▶ [WHAT THE EXERCISE ASKS] Rewrite the lines below as a numbered list, omitting any blank lines.

# START OF EXERCISE MATERIAL

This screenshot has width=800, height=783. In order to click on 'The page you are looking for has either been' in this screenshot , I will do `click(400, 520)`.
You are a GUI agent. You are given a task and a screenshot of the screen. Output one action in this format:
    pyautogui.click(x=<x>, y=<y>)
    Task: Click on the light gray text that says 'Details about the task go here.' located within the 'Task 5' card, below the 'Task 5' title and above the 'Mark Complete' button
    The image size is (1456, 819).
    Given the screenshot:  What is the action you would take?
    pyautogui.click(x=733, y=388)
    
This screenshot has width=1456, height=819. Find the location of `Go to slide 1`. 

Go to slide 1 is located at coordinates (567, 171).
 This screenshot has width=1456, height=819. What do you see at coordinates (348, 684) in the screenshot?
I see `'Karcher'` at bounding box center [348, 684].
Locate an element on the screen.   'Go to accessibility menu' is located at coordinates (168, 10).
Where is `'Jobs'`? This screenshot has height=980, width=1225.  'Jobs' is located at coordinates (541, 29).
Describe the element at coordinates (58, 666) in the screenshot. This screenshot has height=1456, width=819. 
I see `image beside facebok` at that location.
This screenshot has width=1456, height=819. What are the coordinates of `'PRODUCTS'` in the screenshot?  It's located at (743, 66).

# END OF EXERCISE MATERIAL

▶ [RESULT FOR THIS TASK]
1. This screenshot has width=800, height=783. In order to click on 'The page you are looking for has either been' in this screenshot , I will do `click(400, 520)`.
2. You are a GUI agent. You are given a task and a screenshot of the screen. Output one action in this format:
3.     pyautogui.click(x=<x>, y=<y>)
4.     Task: Click on the light gray text that says 'Details about the task go here.' located within the 'Task 5' card, below the 'Task 5' title and above the 'Mark Complete' button
5.     The image size is (1456, 819).
6.     Given the screenshot:  What is the action you would take?
7.     pyautogui.click(x=733, y=388)
8. This screenshot has width=1456, height=819. Find the location of `Go to slide 1`. 
9. Go to slide 1 is located at coordinates (567, 171).
10.  This screenshot has width=1456, height=819. What do you see at coordinates (348, 684) in the screenshot?
11. I see `'Karcher'` at bounding box center [348, 684].
12. Locate an element on the screen.   'Go to accessibility menu' is located at coordinates (168, 10).
13. Where is `'Jobs'`? This screenshot has height=980, width=1225.  'Jobs' is located at coordinates (541, 29).
14. Describe the element at coordinates (58, 666) in the screenshot. This screenshot has height=1456, width=819. 
15. I see `image beside facebok` at that location.
16. This screenshot has width=1456, height=819. What are the coordinates of `'PRODUCTS'` in the screenshot?  It's located at (743, 66).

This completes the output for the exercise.